The UK is preparing to unveil a set of tech-focused policies covering artificial intelligence, quantum computing and digital health this month, as the government tries to bolster London’s start-up scene after Brexit and the coronavirus pandemic.

Officials in Whitehall are working on proposals to boost Britain’s digital economy, and some policies could be unveiled at London Tech Week, which begins June 13, according to people briefed on the plans.

Downing Street is expected to host a dinner with tech bosses and venture capitalists to encourage investment in the UK.

Business lobby groups have called on the government for a comprehensive digital strategy to boost the tech industry.

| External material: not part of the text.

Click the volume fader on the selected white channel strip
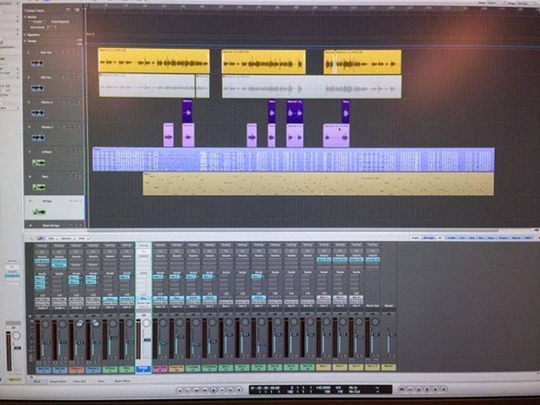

Last month, the CBI said ministers should ‘unlock digital investment’ and ‘boost business confidence and willingness to invest’ by issuing a strategy.

Some tech bosses say they don’t have easy access to talented workers since Brexit and the introduction of tougher immigration controls, while others worry about the health of the sector following the Covid-19 crisis, even though Chancellor Rishi Sunak provided financial support to start-ups during the pandemic.

Semiconductor policy is also being targeted by the government which last month announced a review of the takeover of Newport Wafer Fab by a Chinese company © Crown copyright/Visit Wales

The Department for Digital, Cultural Media and Sport is to publish a digital strategy that brings together many of the government’s existing technology policies into a single document, according to people familiar with the contents of the 50-page document.

The strategy is expected to say the UK needs to strengthen its position as a global science and technology superpower, with a focus on areas such as AI, quantum computing and next-generation semiconductors.

The Department for Digital, Culture, Media and Sport is preparing to present plans to increase investment in AI. The commercial department meanwhile has been working on proposals to increase quantum computing resources.

A key policy is digital health and the use of data by the NHS. Health Secretary Sajid Javid wants to tackle health inequalities by using data to identify where disparities exist and allocate resources based on that, according to a person briefed on his plans.

Separate government work is underway on a semiconductor policy, as industry fears the UK is losing ground to countries in Asia to design and produce chips.

A promotional photo for London Tech Week

Some policies may be unveiled during London Tech Week, which starts June 13 © London Tech Week

Last month the government announced a review of a Chinese company’s takeover of Newport Wafer Fab, a Welsh manufacturer of silicon wafers used in the production of semiconductors.

The Prime Minister also joined efforts last month to try to persuade chip designer Arm to list in London, even though owner SoftBank is planning an IPO in New York.

The government wants the London Stock Exchange to become the go-to trading platform for tech company IPOs.

Ministers also want to foster a new wave of start-ups by prioritizing their access to growth capital.

Other EU cities are continuing their attempts to woo start-ups. Events similar to London Tech Week are taking place simultaneously in Paris, Amsterdam, Dublin, Berlin and Barcelona.

The Department of Digital, Culture, Media and Sport declined to comment.